Listen to “Tales of Brave Ulysses” first on Cream’s 1967 studio album “Disraeli Gears” then on one of their concert recordings; there’s no comparison. That’s the difference that the live environment makes. Similarly, while you can gain a lot from reading blogs and books, there’s no substitute for the immediacy of “live”. What you learn seems somehow fresher and more vivid – to say nothing of all the networking and socialising.
I had heard of MET before, of course, but had erroneously dismissed it as Spanish-centric. Also, as a MITI and (whisper it) MCIL, I hadn’t thought I needed to join another gang. But, having received a glowing recommendation / had my arm twisted by the MET ambassador-at-large, I gave it a go.
The setting – Coimbra, in Portugal – was particularly attractive and atmospheric, even if not strictly Mediterranean. This was a conference in a town, distributed across several locations, not confined to a faceless conference centre (just as well, as the main venue, the university languages department, won’t be winning an interior-design award any time soon).
The METM15 content had a business/marketing strand and a “pracademic” feel (see Sarah Griffin-Mason’s article in the last ITI Bulletin), but the focus was mainly on the craft.
Polishing our translation and editing skills and firming up on English usage was a prime theme, with 6 hours of practical workshops to kick-start the proceedings. I chose sessions on “Singular they” and “Editing non-native English”, which offered a useful reflection on the mistakes that non-native writers typically make. Broadly speaking, these are due to learner errors and interference from the native language or culture (e.g. “deep-seeded” for “deep-seated”, a consequence of writing the way you hear).
I enjoyed John Bates on grammar myths, tackling the case for and against old chestnuts like starting sentences with a conjunction. Presumably, we’re on safe ground with that one, as the Almighty Himself does it in the Lord’s Prayer (“And lead us not into temptation …”).

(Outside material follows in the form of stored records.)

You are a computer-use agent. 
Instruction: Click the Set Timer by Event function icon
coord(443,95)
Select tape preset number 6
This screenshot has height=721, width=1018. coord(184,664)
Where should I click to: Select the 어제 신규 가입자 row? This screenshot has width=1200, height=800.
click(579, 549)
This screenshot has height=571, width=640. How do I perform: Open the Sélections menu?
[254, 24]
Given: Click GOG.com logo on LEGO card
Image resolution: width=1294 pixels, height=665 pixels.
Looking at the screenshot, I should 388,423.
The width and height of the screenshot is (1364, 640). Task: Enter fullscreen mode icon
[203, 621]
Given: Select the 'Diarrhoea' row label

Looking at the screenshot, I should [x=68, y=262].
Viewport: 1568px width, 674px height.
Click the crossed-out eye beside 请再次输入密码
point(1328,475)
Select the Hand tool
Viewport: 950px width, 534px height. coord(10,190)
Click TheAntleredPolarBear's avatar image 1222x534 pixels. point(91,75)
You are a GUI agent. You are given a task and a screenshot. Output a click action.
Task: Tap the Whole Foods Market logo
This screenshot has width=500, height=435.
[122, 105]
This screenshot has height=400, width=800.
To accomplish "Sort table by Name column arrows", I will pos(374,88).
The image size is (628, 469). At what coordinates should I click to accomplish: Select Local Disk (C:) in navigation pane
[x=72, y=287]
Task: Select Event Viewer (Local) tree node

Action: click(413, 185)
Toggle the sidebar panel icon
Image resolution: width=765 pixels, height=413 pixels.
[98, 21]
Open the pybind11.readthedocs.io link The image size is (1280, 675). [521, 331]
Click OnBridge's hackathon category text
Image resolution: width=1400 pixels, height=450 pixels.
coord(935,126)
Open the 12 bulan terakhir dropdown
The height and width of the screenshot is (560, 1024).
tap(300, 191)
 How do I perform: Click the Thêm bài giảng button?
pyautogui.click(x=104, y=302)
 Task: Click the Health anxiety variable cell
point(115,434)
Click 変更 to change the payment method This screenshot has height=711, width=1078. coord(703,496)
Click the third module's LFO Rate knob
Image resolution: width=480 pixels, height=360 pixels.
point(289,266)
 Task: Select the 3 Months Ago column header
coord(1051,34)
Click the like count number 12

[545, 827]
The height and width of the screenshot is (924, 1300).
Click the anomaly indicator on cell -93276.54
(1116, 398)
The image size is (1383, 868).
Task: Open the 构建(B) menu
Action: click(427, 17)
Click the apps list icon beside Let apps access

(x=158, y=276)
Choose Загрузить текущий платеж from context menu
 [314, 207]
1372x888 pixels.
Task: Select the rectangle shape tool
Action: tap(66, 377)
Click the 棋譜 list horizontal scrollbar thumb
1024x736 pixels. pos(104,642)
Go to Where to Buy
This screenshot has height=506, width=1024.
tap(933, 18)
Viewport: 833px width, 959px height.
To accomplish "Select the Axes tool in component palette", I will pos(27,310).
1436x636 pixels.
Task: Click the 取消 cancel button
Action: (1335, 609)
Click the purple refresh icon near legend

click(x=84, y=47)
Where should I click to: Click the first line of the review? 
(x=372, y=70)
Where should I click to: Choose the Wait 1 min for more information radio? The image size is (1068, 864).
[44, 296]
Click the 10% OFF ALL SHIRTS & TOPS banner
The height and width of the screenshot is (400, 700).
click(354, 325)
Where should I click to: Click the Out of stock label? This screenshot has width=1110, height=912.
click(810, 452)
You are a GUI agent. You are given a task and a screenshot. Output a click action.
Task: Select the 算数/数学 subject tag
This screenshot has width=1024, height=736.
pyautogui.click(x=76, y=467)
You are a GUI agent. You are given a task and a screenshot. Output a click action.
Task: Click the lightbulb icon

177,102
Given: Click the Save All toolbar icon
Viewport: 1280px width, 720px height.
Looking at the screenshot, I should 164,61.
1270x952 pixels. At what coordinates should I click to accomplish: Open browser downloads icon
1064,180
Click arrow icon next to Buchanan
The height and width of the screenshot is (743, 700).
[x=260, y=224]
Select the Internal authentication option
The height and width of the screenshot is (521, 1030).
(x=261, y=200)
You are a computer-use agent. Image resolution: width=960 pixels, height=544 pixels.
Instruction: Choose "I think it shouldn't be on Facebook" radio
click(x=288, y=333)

Rob Lunn provided food for thought on translating contracts, clarifying when to use “shall” (when the meaning is “has a duty to”) and recommending that translators develop their own library of standard translations for the various types of clause.
I came away from sessions on plagiarism checkers, corpus-building and TM management resolving to acquaint myself better with tools such as PlagScan, BootCaT, AntConc and Olifant. And Emma Goldsmith and Jane Marshall’s presentation on translator mentoring left me feeling that that would be a good thing to get involved with in future.
Some of the slots seemed a little short, presumably in an attempt to accommodate more voices and topics that was only a partial success and may, I gather, be reviewed for next year.
My various other gleanings included mental notes to focus more on theme-rheme analysis for coherence when editing, and what I’m sure will become a pet project to create and exploit DIY corpora. That should accelerate the process of deepening my specialist knowledge, provide a useful tool to identify collocations and usage patterns, and help justify my translation choices to clients, should the need arise.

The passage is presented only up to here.